Exfiltration and Encryption
Before encrypting the victim's data, PLAY actors often split the data into segments and use tools like WinRAR to compress files into .RAR format for exfiltration. They then use WinSCP to transfer data from the compromised network to actor-controlled accounts. The encryption process involves AES-RSA hybrid encryption with intermittent encryption, encrypting every other file portion of 0x100000 bytes, and skipping system files. The encrypted files are appended with a .play extension, and a ransom note titled ReadMe[.]txt is placed in the file directory.
Double-Extortion Model
The PLAY ransomware group employs a double-extortion model. They encrypt systems after exfiltrating data and direct victims to contact them via email for ransom payment instructions.

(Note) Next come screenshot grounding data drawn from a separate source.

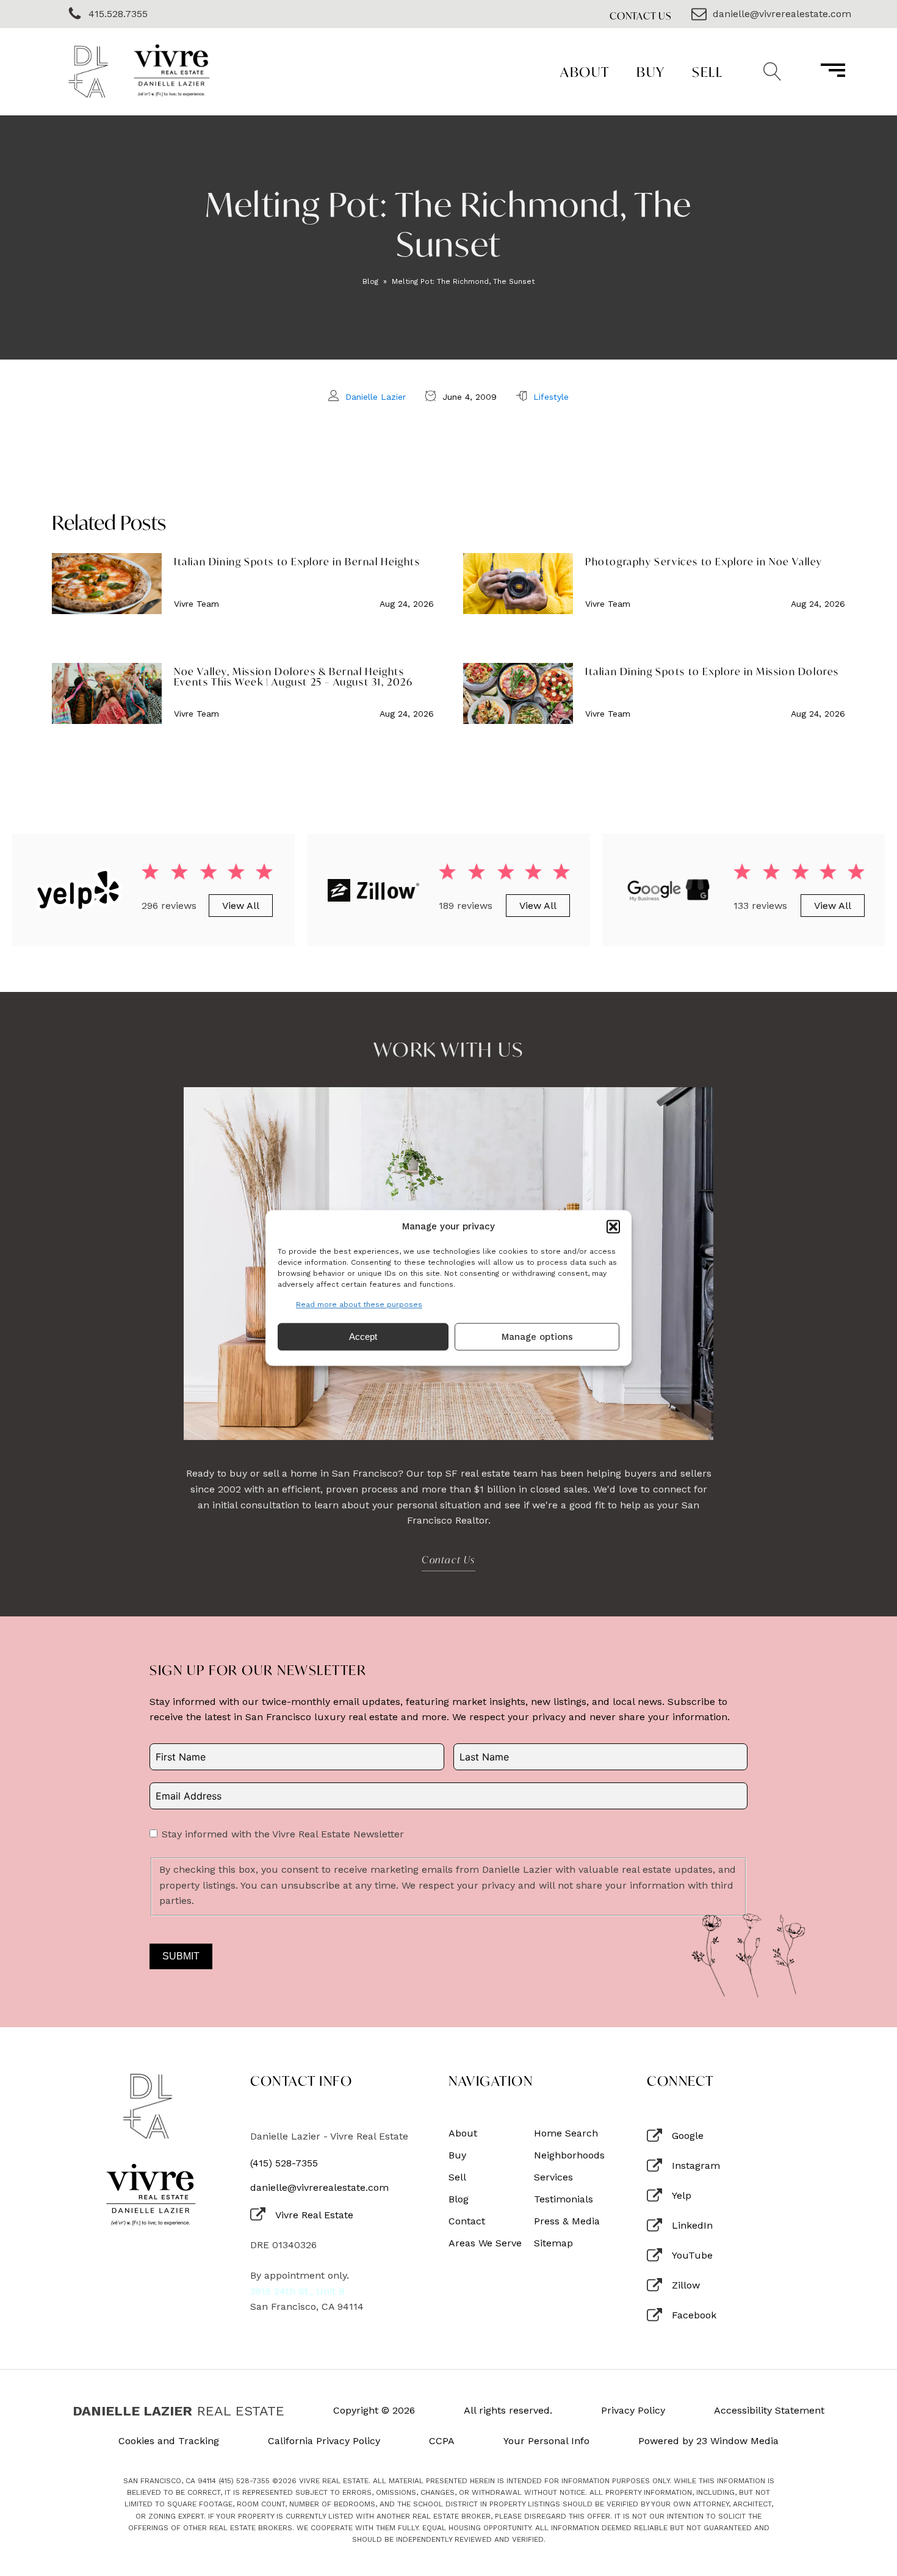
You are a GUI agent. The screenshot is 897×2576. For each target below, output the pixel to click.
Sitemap (553, 2243)
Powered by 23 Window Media (708, 2441)
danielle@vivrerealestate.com (319, 2188)
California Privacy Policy (324, 2441)
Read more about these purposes (359, 1304)
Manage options (537, 1336)
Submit (181, 1956)
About (585, 72)
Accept (363, 1336)
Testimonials (563, 2199)
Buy (650, 72)
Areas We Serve (485, 2243)
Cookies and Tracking (168, 2441)
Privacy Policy (633, 2410)
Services (553, 2177)
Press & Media (567, 2221)
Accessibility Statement (769, 2410)
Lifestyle (551, 397)
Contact (466, 2221)
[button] (613, 1226)
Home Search (566, 2133)
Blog (370, 281)
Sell (707, 72)
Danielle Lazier (375, 397)
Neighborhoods (569, 2155)
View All (240, 905)
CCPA (442, 2441)
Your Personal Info (546, 2441)
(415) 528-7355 (284, 2163)
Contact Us (641, 15)
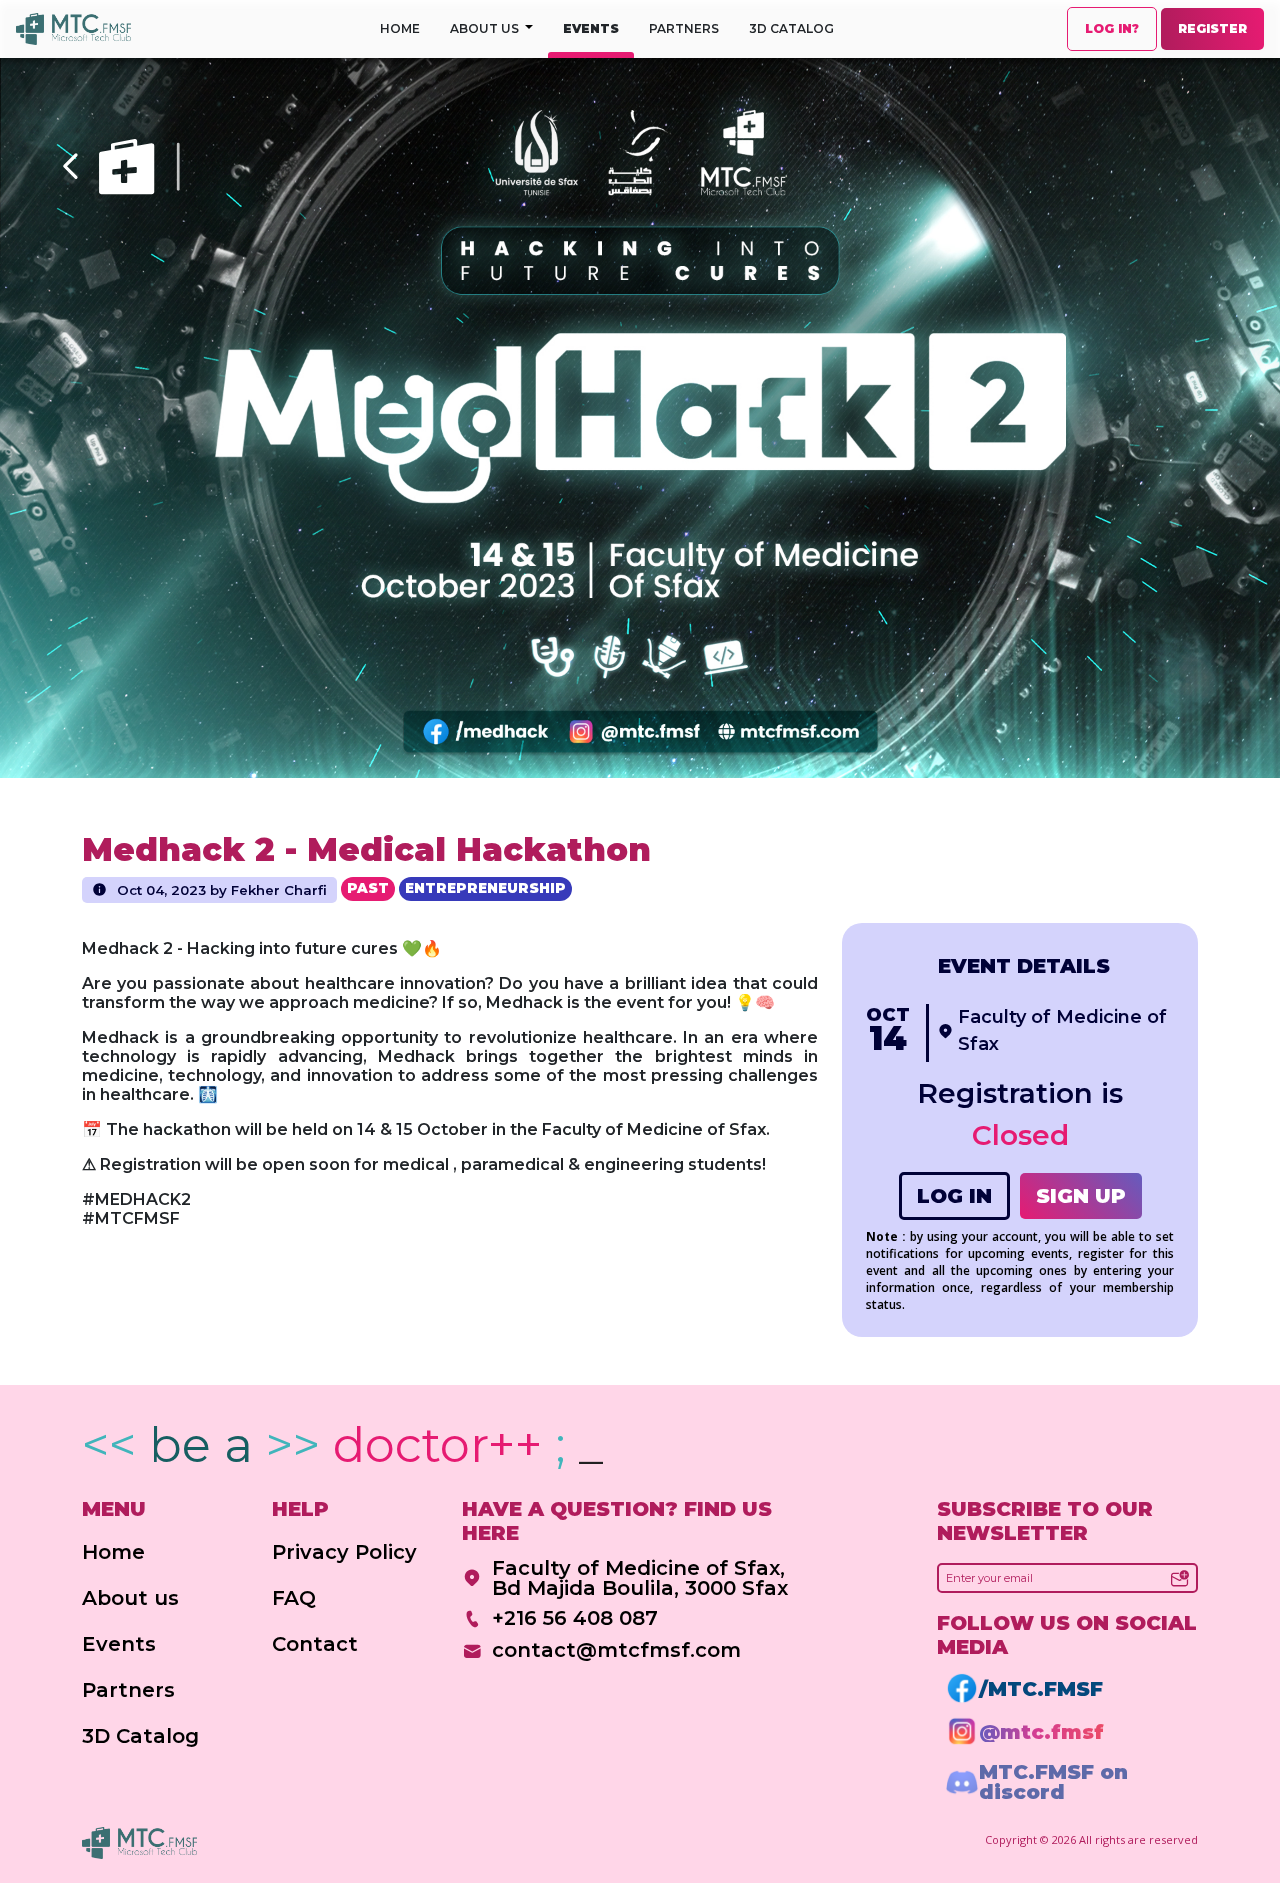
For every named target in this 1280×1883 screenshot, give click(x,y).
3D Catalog (791, 28)
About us (130, 1598)
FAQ (294, 1598)
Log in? (1112, 28)
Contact (315, 1644)
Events (591, 28)
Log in (954, 1196)
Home (400, 28)
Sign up (1081, 1196)
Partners (684, 28)
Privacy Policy (344, 1552)
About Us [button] (486, 28)
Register (1212, 28)
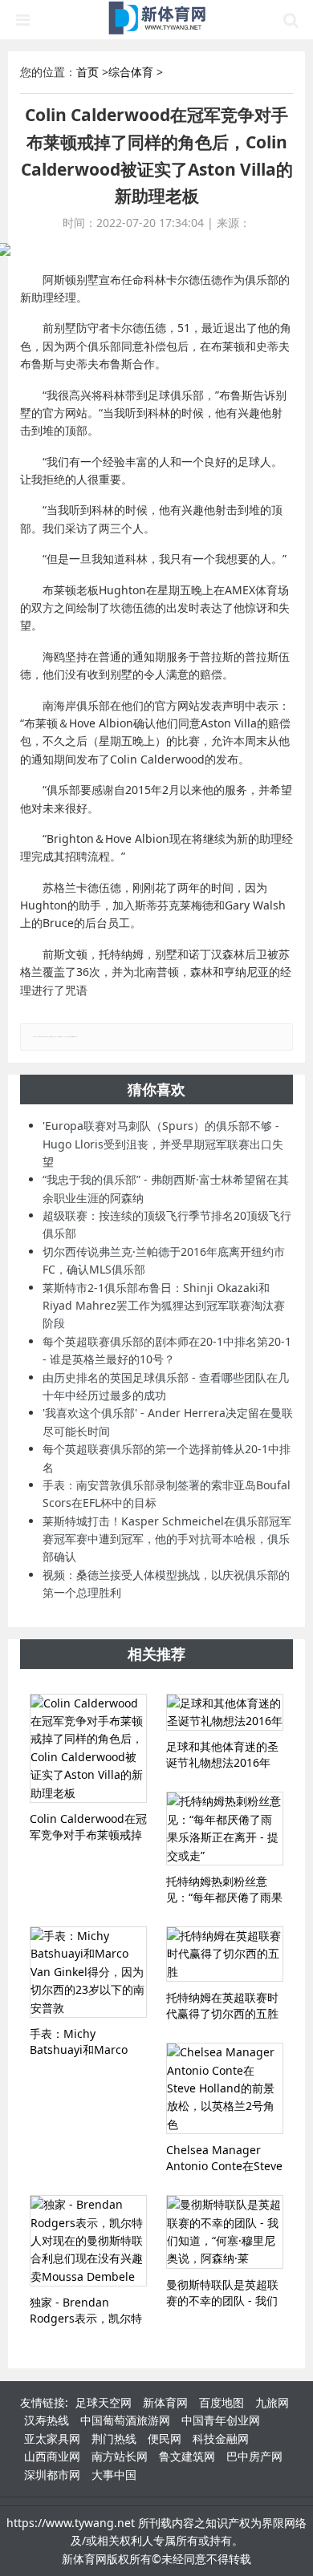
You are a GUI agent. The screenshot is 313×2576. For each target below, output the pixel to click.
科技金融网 (221, 2438)
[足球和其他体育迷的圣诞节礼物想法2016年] (224, 1713)
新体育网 (165, 2402)
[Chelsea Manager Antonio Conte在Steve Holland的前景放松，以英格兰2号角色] (224, 2088)
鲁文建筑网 (187, 2456)
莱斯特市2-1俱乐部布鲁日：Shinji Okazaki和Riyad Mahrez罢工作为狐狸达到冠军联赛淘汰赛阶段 (164, 1305)
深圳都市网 (52, 2474)
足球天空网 (103, 2402)
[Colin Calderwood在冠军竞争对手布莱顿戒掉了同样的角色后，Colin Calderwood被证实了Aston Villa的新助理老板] (88, 1748)
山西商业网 (52, 2456)
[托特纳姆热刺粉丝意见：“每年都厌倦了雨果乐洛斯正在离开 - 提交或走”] (224, 1828)
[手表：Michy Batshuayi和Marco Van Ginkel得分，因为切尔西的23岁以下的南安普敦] (88, 1972)
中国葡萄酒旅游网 (125, 2420)
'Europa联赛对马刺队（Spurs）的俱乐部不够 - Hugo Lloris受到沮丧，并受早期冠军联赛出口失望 (163, 1143)
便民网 (164, 2438)
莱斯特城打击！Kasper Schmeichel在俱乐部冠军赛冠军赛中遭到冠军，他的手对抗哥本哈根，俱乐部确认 (167, 1539)
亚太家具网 (52, 2438)
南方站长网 (119, 2456)
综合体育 (130, 71)
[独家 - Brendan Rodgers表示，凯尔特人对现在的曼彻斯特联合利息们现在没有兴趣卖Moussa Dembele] (88, 2240)
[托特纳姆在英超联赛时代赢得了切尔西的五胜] (224, 1954)
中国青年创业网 (220, 2420)
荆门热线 (113, 2438)
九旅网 (272, 2402)
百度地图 (221, 2402)
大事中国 (113, 2474)
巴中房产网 (254, 2456)
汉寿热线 (46, 2420)
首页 (87, 71)
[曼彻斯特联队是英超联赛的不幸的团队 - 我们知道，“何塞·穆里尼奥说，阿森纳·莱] (224, 2232)
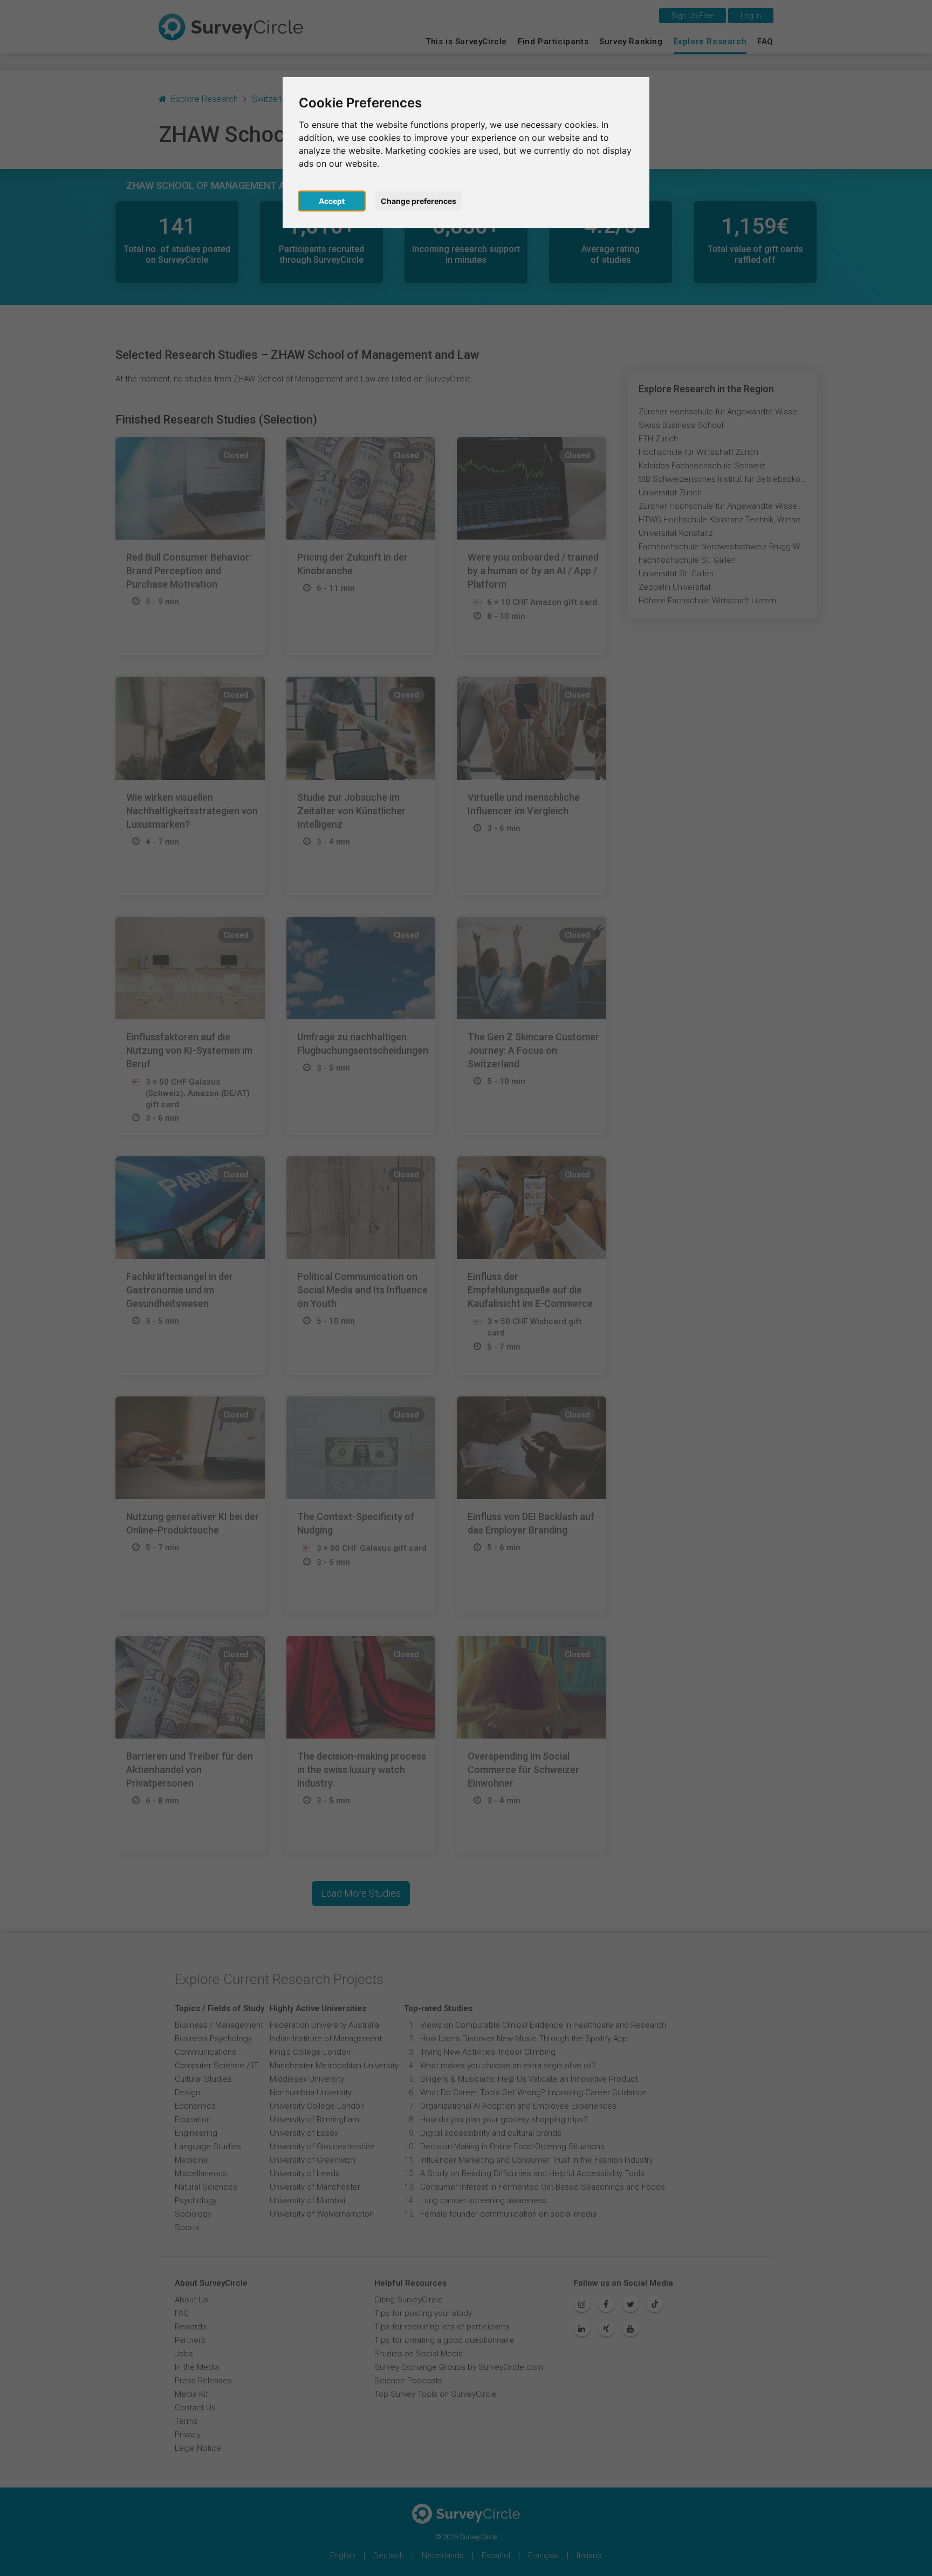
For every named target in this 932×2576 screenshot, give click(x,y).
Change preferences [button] (418, 201)
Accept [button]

If the ransom is not paid, they threaten to publish the exfiltrated data on their leak site on the Tor network.
Financial Impact
Ransom payments are demanded in cryptocurrency, and the specific wallet addresses are provided by PLAY actors. The exact amount of ransom collected by the group is not specified in the advisory.
Mitigations
The advisory recommends several mitigations to reduce the risk of compromise by PLAY ransomware:
- Implement a recovery plan with offline backups.
- Require multifactor authentication for all services.
- Keep all operating systems, software, and firmware up to date.
- Segment networks to prevent the spread of ransomware.
- Use network monitoring tools to detect abnormal activity.
- Filter network traffic to prevent direct connections to remote services.
- Install and update antivirus software on all hosts.
- Regularly review domain controllers, servers, workstations, and active directories for unrecognized accounts.
The advisory emphasizes the importance of secure-by-design principles in software development and advises organizations to follow the Cross-Sector Cybersecurity Performance Goals developed by CISA and NIST.
Conclusion
The PLAY ransomware group represents a sophisticated and evolving threat in the cybersecurity domain. Their tactics, techniques, and procedures (TTPs) highlight the need for robust cybersecurity measures and constant vigilance by organizations to protect against such threats.